An ag economist says he expects a tight supply chain situation to get worse by harvest this year.

“The outlook is maybe as bleak, if not bleaker than what we’re currently dealing with,” said the University of Missouri’s Ben Brown.

Brown says strong demand for ag products, despite elevated costs, combined with a shortage of shipping containers and labor are making a tight shipping situation worse for the ag supply chain.

He tells Brownfield normally the supply chain is less stressed this time of year as the shippers prepare for the busier harvest season.

“We’re not seeing that; we’re not seeing any relief,” he said. “As we look ahead to the next couple of months, things continue to be projected tight as we think about logistics.”

Brown said there hasn’t been an incentive to build more shipping crates for the last decade and recent high steel prices encouraged several existing containers to be scrapped, leaving the supply chain with a shortage.

“And now to try to replace that, with steel prices where they’re at, many companies just don’t see a long-term return on investment to buy new rail cars and barges,” he said.

Brown said he expects U.S. suppliers to move away from its ‘just in time’ delivery system and build more storage facilities in the near future.

Brownfield interviewed Brown during the Brownfield Weekly Commodity Market Update Tuesday.

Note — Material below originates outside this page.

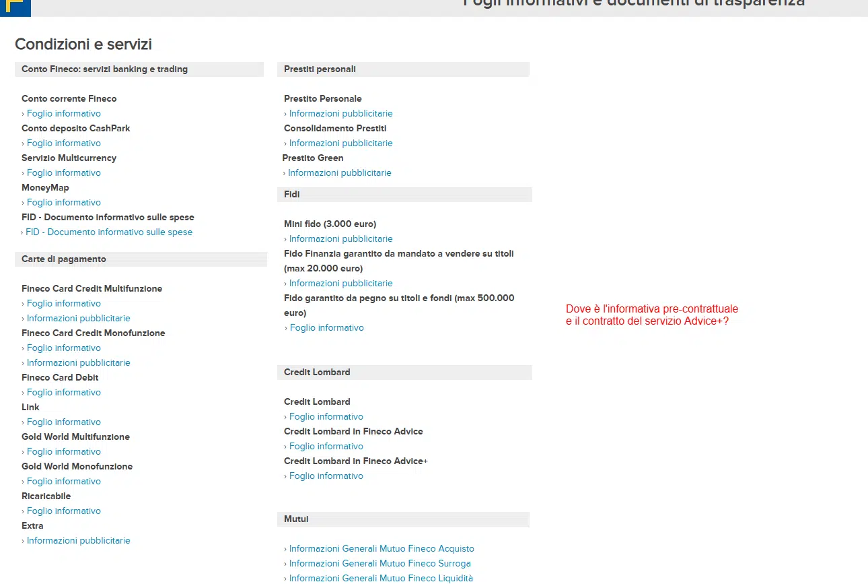Open Foglio informativo for Conto deposito CashPark
Image resolution: width=868 pixels, height=584 pixels.
(x=63, y=143)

  • As of mid April I’m seeing a slight softening in trucking availability. The primary reason is a worsening economy and the slow decline of freight to move by truck. Granted this article is about containers but it is absent of the consideration I’m bring to light. Freight availability has stepped down to some degree and I expect it to continue. Be sure this trend will find its’ way into the container business. If you remember the 2007-2008 economy and its’ effect on transportation you have a valuable window seat into what may be sooner than later.